新・のぶさんのペイシェント・カフェ 鈴木信行
医療・健康・介護のコラム
見た目ではわからない病気をもつ同士だからこそ
ここは、ある下町にあるという架空のカフェ。オーナーののぶさんのいれるコーヒーの香りに誘われ、今日もすてきなゲストが訪れて、話が弾んでいるようだ。(ゲストとの対話を、上下2回に分けてお届けします)
【今月のゲスト】
石原八重子(いしはら・やえこ)さん
1966年生まれ。愛知県在住。ファブリー病当事者。Fabry NEXT代表。ペイシェントサロン名古屋代表。
ファブリー病の石原八重子さん(下)
ファブリー病という希少難病の患者である石原八重子さんが来店された。今日のカフェは落ち着いているので、手の空いている私は彼女に話を聞かせてもらっている。
これまでに、症状が様々で人により大きく異なることや、患者数が少なく、病名を確定する難しさや、患者同士がつながる大変さを話してくれた。そして、成人している長男も、同じ病気だという。
「この病気は、遺伝性なんです」
そういうことか。
「では、ご両親のどちらかも、同じ病気だったんですか?」
「もう亡くなった父がそうだったようです。いま思えば、いつも疲れていて、横になる機会が多かったんです。でも、最期まで診断はついていませんでした。
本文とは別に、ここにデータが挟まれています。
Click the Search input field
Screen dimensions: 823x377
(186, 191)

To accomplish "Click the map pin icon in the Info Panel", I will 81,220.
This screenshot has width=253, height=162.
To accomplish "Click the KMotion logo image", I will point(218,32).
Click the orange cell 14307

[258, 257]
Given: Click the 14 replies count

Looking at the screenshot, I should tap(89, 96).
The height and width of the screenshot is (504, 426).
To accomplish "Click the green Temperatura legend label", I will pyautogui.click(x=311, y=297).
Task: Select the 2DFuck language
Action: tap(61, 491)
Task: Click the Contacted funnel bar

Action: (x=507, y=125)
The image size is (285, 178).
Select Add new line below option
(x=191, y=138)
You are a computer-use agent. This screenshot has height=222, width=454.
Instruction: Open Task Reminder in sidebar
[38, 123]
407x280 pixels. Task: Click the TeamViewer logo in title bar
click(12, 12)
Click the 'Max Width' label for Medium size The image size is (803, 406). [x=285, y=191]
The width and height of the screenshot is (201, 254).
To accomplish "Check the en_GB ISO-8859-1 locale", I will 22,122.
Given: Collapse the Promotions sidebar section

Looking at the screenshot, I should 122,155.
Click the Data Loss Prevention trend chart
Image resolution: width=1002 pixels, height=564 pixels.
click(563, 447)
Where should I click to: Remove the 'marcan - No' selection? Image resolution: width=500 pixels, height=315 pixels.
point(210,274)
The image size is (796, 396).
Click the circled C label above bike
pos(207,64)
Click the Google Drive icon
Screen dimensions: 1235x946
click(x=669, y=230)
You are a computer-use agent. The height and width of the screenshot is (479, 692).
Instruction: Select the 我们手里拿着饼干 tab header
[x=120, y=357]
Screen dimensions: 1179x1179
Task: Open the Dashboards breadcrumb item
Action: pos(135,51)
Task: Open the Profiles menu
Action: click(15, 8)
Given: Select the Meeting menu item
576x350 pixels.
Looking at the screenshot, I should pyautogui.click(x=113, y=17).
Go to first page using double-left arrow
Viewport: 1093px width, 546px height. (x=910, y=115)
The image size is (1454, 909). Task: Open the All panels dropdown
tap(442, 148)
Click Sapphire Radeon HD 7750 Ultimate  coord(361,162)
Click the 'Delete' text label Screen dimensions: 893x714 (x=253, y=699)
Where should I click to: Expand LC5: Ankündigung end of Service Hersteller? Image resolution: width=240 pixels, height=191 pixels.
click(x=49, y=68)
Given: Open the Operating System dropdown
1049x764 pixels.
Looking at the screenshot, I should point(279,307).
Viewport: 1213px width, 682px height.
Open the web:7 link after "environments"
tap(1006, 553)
私がファブリー病だとわかった際に、遺伝性だからということで、子どもも検査を受けたところ、当時17歳の長男が同じ病気だとわかったのをはじめ、親戚を含めると8人がこの病気だとわかりました」
彼女は、明るい性格なので自分の病気のことをオープンにしているが、遺伝性の病気だと、就職や結婚などにも影響が生じる可能性があり、病名がわかっても家族にすら言えない方もいるという。家族にも自分の病気を話せないとは……。その気持ちを察してみても、きっと計り知れないつらさがあるのだろう。
水が入ったグラスの外面に付いていた水滴はもう乾いている。お冷やを提供してからかなりの時間がたってしまったが、興味深い話が続いている。
元気そうに見えても実は……
大きなバッグを抱えて、暑い中を駅からこのカフェまで歩いてきたという彼女は、元気そうに見える。病気であっても、元気に暮らせるのだろうか。
「明日、帰宅したら全く動けなくなるんです、きっと」
ファブリー病は、体内に必要な酵素の一つが作りだせない病気で、見た目ではまったくわからないが、疲れが出ると途端に、体がいうことを聞かなくなるのが彼女の症状の一つだという。
「自分で仕事量を調整することも、治療の一つと言えるのかもしれませんね」
石原さんは、笑って言う。
周囲の人たちは、元気な姿しか目にしないので、遠慮なく仕事を振ってくるらしい。つい、受けすぎて、回らなくなってしまうこともあるそうだ。目に見えない症状というのは、周囲や社会との付き合い方が難しい。